Experimental Film
Page 9
I brushed my teeth, went to bed, and slept till eleven, disturbed only briefly by Simon on his way out, wedging Clark into his clothes for that Saturday Social Situations course he was doing at the Trebas Institute, while the end credits of Thomas gave way to the title sequence of Star Trek: The Next Generation, with Clark doing his best Jean-Luc Picard imitation: “Stardate 24608.5. I am sending an away team down to the surface of planet Rigel Four, the Enterprise is filmed in Panavision.” What eventually woke me was my mom, her timing impeccable as ever, phoning about whether or not I knew if Clark was signed up for summer school yet (no, the Catholic School Board wouldn’t send confirmation until probably the week before, just like last year, and the year before), or if I wanted to bring him over to her place once the Institute dropped him off that afternoon. “Sure,” I told her, still sleep-stupid. “That’s, yeah—no problem. I can do that.”
“Are you all right, Lois?”
“I’m fine, Mom.”
“You don’t sound ‘fine.’”
“Had a migraine last night, that’s all. Took me a while to get to sleep.”
“Hmmm.” A beat, while I literally bit my tongue to keep from responding. Then: “That’s happening more often, isn’t it?”
“More often than what?”
“Lo
is, I know you know what I mean—you had one just last night, remember? Around this same time, actually.”
“Yeah, I know.”
“Well, even so; it’s not normal. Maybe you should see somebody.”
“Maybe,” I agreed. And hung up.
A shower and some coffee later, I was sitting in front of the computer tapping a pen, trying to rough out a plan of attack. If there really was any sort of link between Mrs. Whitcomb’s story and the footage Wrob had spliced into his film, then the easiest way to confirm that might be to go directly to the “source”—i.e. get in touch with the man himself, start a conversation, then drop hints hoping he’d simply admit it. So I accessed the Ursulines’ website and clicked on the phone number provided, straightening as it began to ring; raked my hair into place for the web-camera, grateful I’d at least had the sense to put on pants beforehand.
User is offline, F2F told me, eventually. Would you like to send a message?
“Yep,” I replied, out loud, and switched to voice-text: “Caught Untitled 13 last night, comma, my review should be up this afternoon, full stop. Would like to follow up with an interview, comma, are you interested, question mark? Please mail or call, comma, Lois Cairns.”
I waited for a few minutes after hitting SEND, just in case, then poured myself a cup of coffee and started Googling: Mrs. Whitcomb (wife of Arthur Macalla, artistic career, Spiritualism, disappearance, Balcarras’s Strange Tales, etc.), The Snake Queen’s Daughter (privately printed, one copy listed at the Toronto Public Reference Library, in the restricted-access stacks), the Wends or Wendish people (inhabitants of the now only German-speaking parts of what used to be the larger region of Old Lusatia, in Eastern Germany), Lady Midday . . .

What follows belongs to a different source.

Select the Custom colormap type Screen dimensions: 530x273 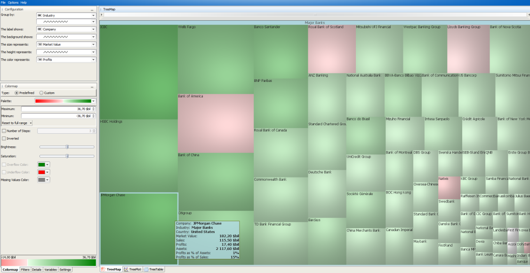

Also known as Pscipolnitsa, Poludnica, Polednice, this Slavic noontime demon warns harvesters to pay attention to their duty or suffer the consequences. Generally pictured as a beautiful woman dressed all in white, she carries a pair of shears and roams the boundaries of the fields like a whirling dust cloud, attempting to engage labourers in conversation during the very hottest hour of the day. Any incorrect answer or unprompted subject change will result in a beheading, perhaps a symbolic representation of heatstroke. She may also appear as an old hag or twelve-year-old girl. Even today, the threat of encountering her is often used to scare children away from valuable crops.
In Wendish mythology, she is known as Mittagsfrau, “Lady Midday”; in Brandenburg, a related mythological spirit called the Roggenmuhme or “lady of the rye” makes ill-behaved children disappear on hot summer days, while in the Altmark the Regenmöhme—“with her heat”—who abducts kids foolish enough to distract their parents from their field-work. Around Lunenberg in Lower Saxony, the name of this bugbear is Kornwief or Kornwyf, meaning “woman of the corn.”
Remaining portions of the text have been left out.